The yield curve, cycle and cyclicals
The US recovery has been the second longest on record, but 6pp less than its
‘average’ historical magnitude. Based on the factors below, we conclude that a
US recession is unlikely until Q3 2020. Typically, recessions are preceded by:
■ Yield curve inversions, which normally lead a recession by 11 months. We
would expect an inverted yield curve in mid-19, implying recession in mid-20;
■ Wage growth rising to 3.5%: This would hit margins and more importantly
force the Fed into a tight policy. We continue to believe full employment will
be reached at an unemployment rate of c.3.5%, and thus do not believe
this level of wage growth will occur until H2 19. Historical experience
suggests a recession a year later (H2 2020);
■ Output gaps closing: Normally a recession occurs 2.25 years after the
output gap closes (implying Q2 2020);
■ A margin squeeze: Normally a recession occurs 2.7 years after margins
have peaked, although neither NIPA nor bottom-up margins have peaked.

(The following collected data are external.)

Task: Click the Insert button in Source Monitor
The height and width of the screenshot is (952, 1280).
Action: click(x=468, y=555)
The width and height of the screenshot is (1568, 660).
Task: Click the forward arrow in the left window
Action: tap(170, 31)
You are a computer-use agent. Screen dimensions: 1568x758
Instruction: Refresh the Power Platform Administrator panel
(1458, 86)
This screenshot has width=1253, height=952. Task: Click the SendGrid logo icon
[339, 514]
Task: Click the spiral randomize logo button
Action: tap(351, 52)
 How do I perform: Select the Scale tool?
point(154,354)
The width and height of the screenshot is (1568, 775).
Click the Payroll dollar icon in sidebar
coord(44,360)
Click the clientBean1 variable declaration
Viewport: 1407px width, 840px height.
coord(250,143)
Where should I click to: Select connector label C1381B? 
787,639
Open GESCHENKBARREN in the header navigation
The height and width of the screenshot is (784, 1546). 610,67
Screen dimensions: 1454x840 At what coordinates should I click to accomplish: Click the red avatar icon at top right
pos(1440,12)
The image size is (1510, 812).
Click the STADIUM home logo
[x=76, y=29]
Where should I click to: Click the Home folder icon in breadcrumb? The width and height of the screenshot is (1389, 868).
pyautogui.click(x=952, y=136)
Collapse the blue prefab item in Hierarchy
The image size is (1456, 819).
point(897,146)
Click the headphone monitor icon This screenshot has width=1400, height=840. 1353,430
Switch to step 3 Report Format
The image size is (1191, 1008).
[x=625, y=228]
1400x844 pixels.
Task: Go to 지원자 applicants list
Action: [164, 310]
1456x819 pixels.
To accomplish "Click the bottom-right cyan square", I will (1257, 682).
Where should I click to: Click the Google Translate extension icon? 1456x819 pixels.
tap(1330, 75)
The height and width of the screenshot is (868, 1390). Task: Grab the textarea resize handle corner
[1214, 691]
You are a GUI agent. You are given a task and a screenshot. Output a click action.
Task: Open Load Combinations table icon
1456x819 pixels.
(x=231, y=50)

The eventual margin squeeze is likely to be caused by wage growth
accelerating to 3.5% or over-investment, of which there are few signs so far;
■ Deleveraging: 63% of the increase in global private sector leverage since
2008 has come from China, but we see no reasons for China to deleverage
in a disruptive manner given net foreign assets, government debt to GDP of
just 23%, a loan to deposit ratio of 88% and 30% LTVs. The risk is US
corporate leverage, as net debt to EBITDA ex tech is close to its previous
peak. However, FCF is still higher than total payouts: recessions tend to
occur two years after the corporate sector moves into deficit;
■ Other factors: Inventory cycles are much better managed and we think
central banks will continue to risk doing too little rather than too much
tightening.
Implications: 1) Remain overweight equities. In the past 50 years (with the
exception of 1987, when the equity risk premium hit a very low 1% compared
with 5.1% now), equities have never peaked more than 13 months ahead of a
recession. A de-rating typically only occurs in the 6 months ahead of a
recession. 2) High vol is here to stay, sell leverage: A flat yield curve leads
volatility by 2 years, so high vol looks here to stay. This means credit (which
correlates to vol) is more risky than equity. Sell highly leveraged companies,
with low FCF yield and negative earnings revisions (stock screen inside). 3)
Stay underweight non-financial cyclicals ex tech. Non-financial cyclicals ex
tech have already priced in PMIs of c65, are expensive, have outperformed for
longer than any other periods and are over-owned. We favour lowly leveraged
defensives (see screens inside). 4) At this stage of yield curve flattening,
normally software and energy are the best performing sectors, while
consumer staples and utilities perform the worst.